Audio on a webpage

There are many ways to add audio to your webpage. We'll cover a few simple methods here.

Linking to an audio file

The simplest way is probably to link to an audio file. When a user clicks on the link, the file is downloaded and (usually) played by a plug-in in the user's browser. For example:
Html example to link to an audio file

Embedding audio with the Embed tag

The "embed" tag can be used to add audio with some minimal controls to your webpage. The "src" field indicates the location of the audio file to be played. The "loop" field indicates whether to loop the audio file. The "hidden" field indicates whether transport controls should be hidden.
For example, here's a webpage that loads and plays an annoying looping background sound:
Example with looping background sound

So that can be pretty annoying. It's best to use hidden looping sounds sparingly. The default for the "loop" field is false. If the "autostart" field is true, then the audio plays once and does not loop. The default for the "hidden" field is true; transport controls will be displayed on the webpage, and the user can control the audio. For example:
Example with autostart and transport control

Using the QuickTime Player/Plug-in

QuickTime is a powerful media player available for Macs and PCs. Your browser's default audio player will handle many common audio file formats. However, there are advantages to specifying in your webpage a cross-platform plug-in player like QuickTime. QuickTime plays most of the common audio formats, and a variety of video formats (which will not convern us). It can also handle MIDI files (but you have to import them into QuickTime format first). It can be configured to use the Roland GS instrument set, which is a nice General MIDI software synthesizer that comes with QuickTime. QuickTime's Fast Start feature enables a file to start playing while it is downloading, which is handy for playing, for example, MP3 files over a dialup connection. The way the webpage is displayed also becomes pretty consistent across platforms.
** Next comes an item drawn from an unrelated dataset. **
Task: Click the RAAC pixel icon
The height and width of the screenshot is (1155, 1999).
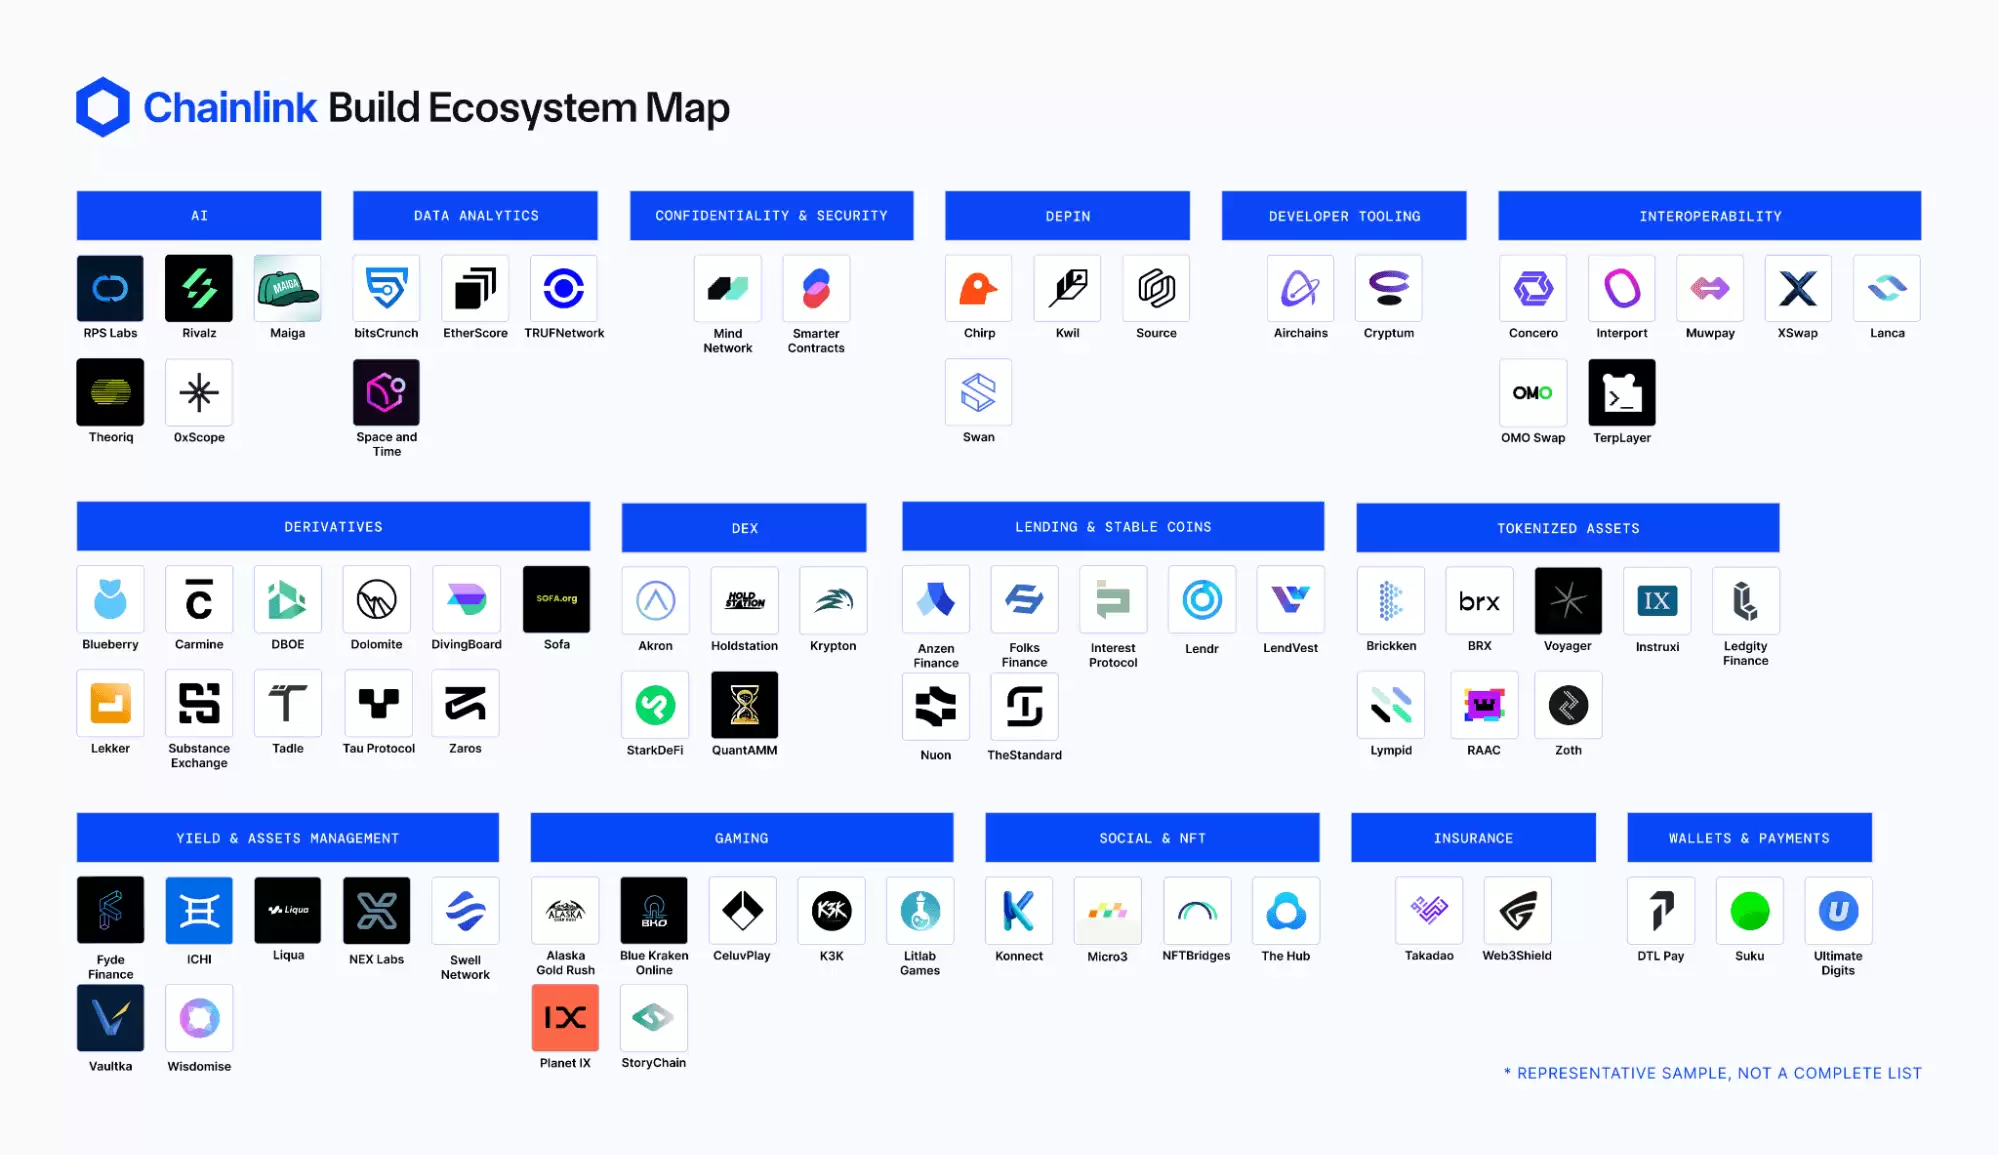Action: pos(1484,705)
If you do not have QuickTime already, download the free version from:
QuickTime download
and install it. The QuickTime Pro 4 Player, which has more capabilities than the free version, is available in the lab (contact instructor if you can't find it). In addition to playing most of the common formats, yit also allows a user to save as some common formats at variable bit rates; I find it to be a useful audio converter even when I'm not working with QuickTime.

The "embed" tag is also used to embed audio or other media for the QuickTime player. However, a browser's default plugin for handling audio may not be QuickTime. Fortunately, a browser can be "tricked" into invoking the QuickTime plugin by specifying a dummy .qti file for the "src" parameter, and using the "qtsrc" parameter to indicate the real audio file that should be played. (You can copy ~whsu/public_html/csc635/WEBTUT/UNeedQT4.qti to use as a dummy .qti file.)